**Problem requirements**
The answer must be only the lines below from the one holding "Select 服装 in the sidebar list" down to the one holding "Task: Click the", ends included, printed exactly; please omit all pictures.

── Task input ──

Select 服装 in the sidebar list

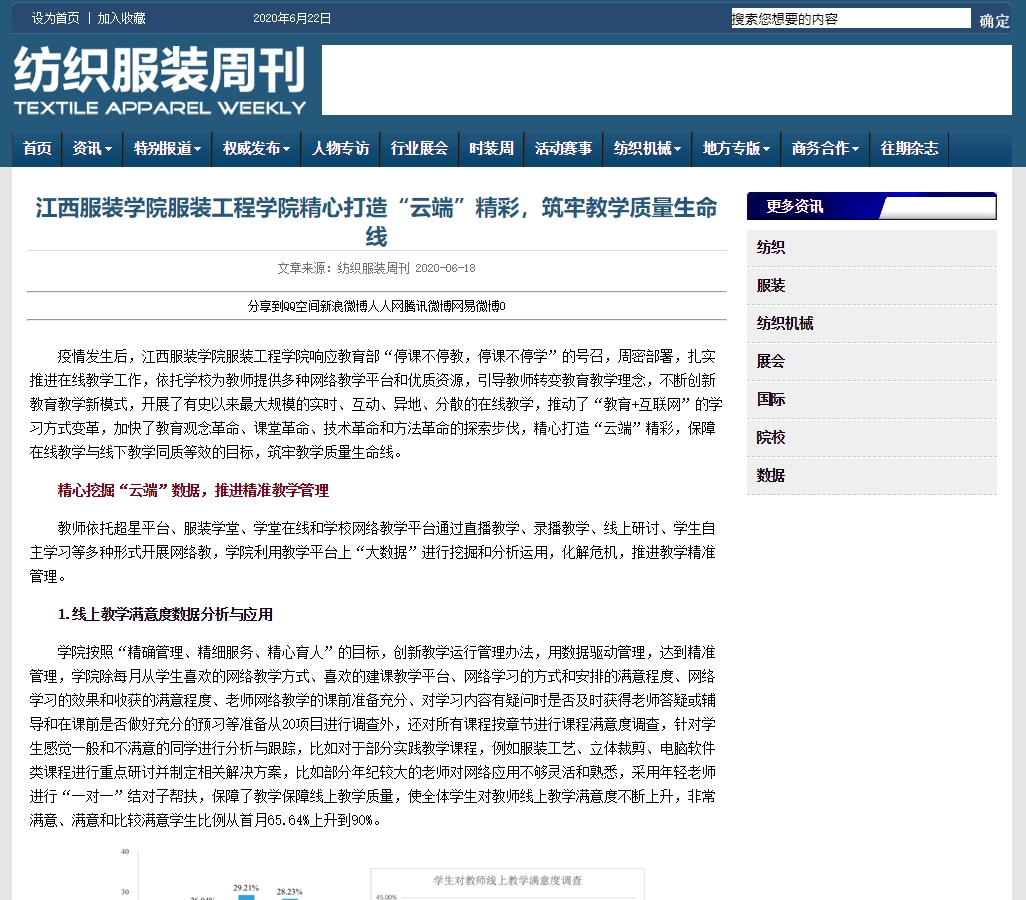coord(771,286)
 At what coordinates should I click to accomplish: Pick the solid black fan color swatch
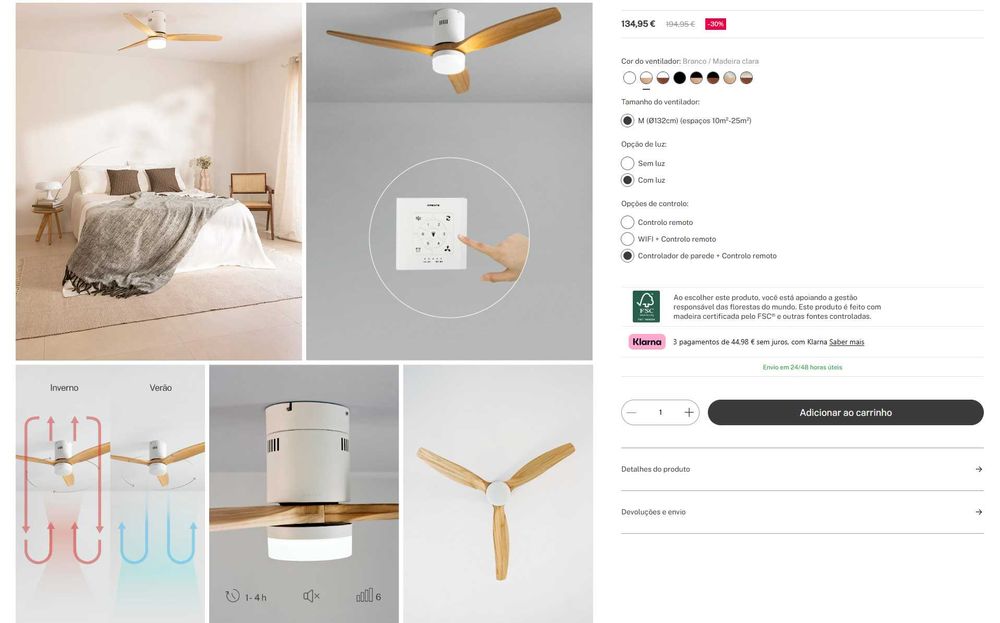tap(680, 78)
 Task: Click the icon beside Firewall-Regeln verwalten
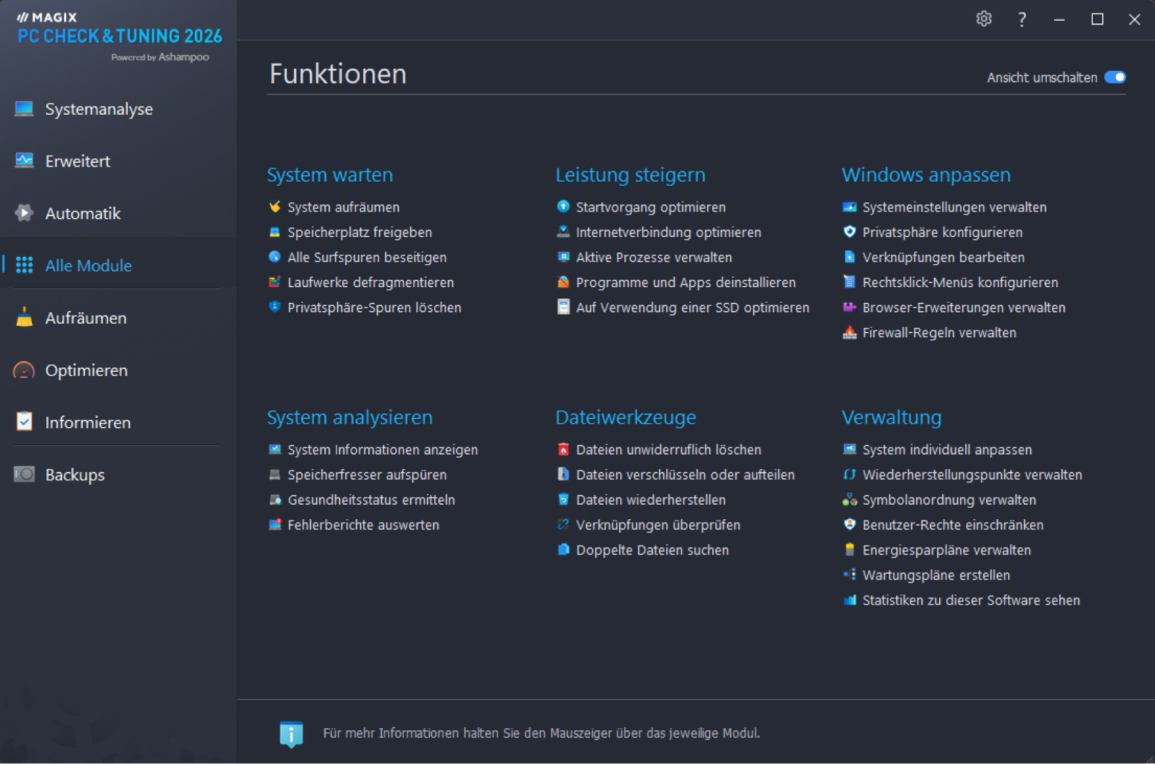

───
── Task input ──

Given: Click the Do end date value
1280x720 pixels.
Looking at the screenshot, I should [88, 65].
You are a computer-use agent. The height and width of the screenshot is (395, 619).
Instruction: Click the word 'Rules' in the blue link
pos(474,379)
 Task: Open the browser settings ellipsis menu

───
── Task input ──

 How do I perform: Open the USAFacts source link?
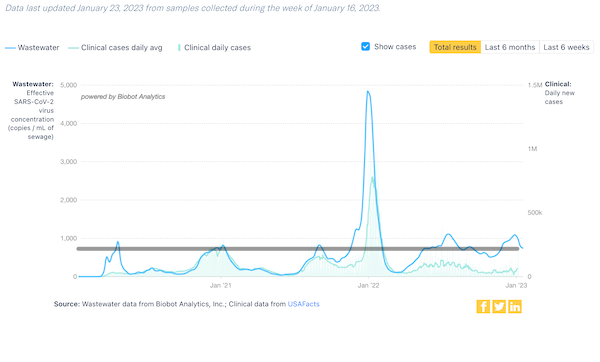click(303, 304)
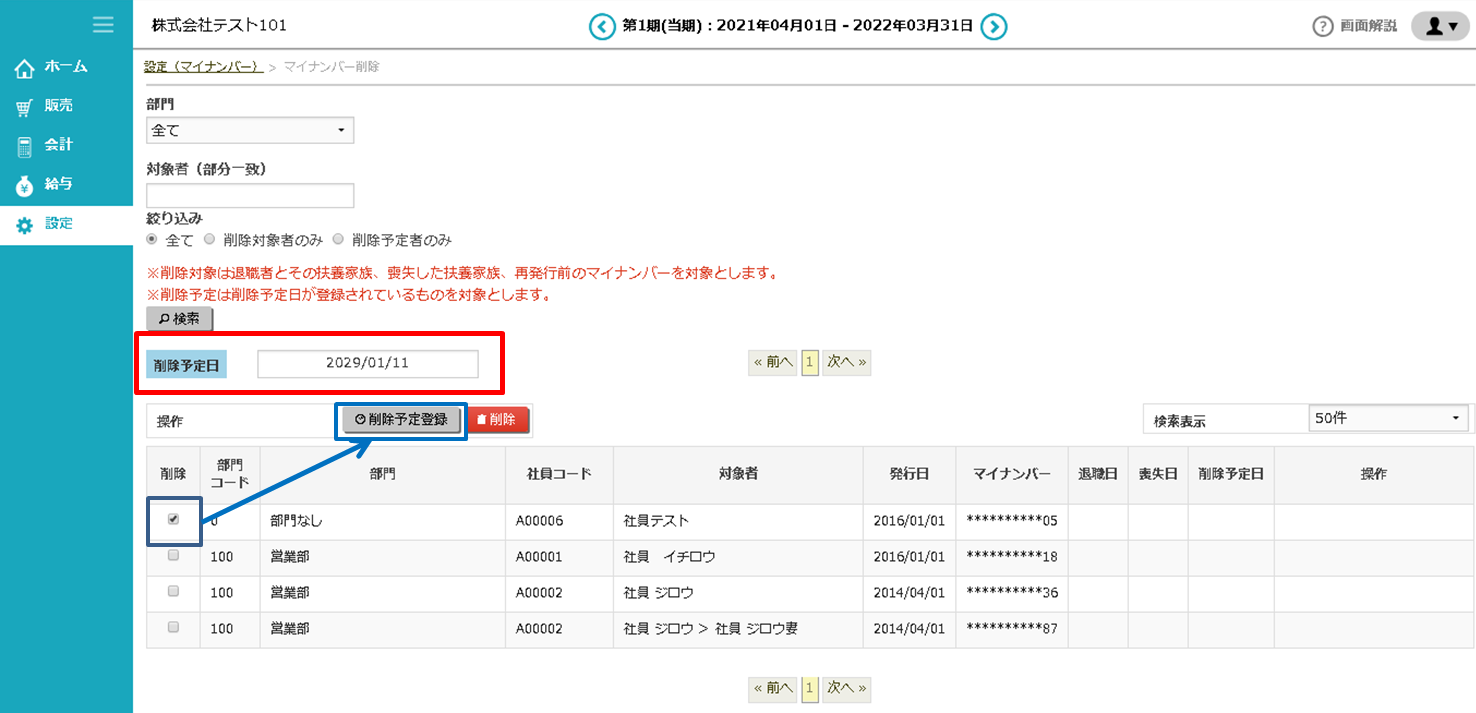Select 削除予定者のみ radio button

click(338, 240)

───

**Worked solution**
Select 服装 in the sidebar list

coord(771,286)
 At what coordinates should I click to accomplish: Pick the solid black fan color swatch
tap(680, 78)
 Task: Click the icon beside Firewall-Regeln verwalten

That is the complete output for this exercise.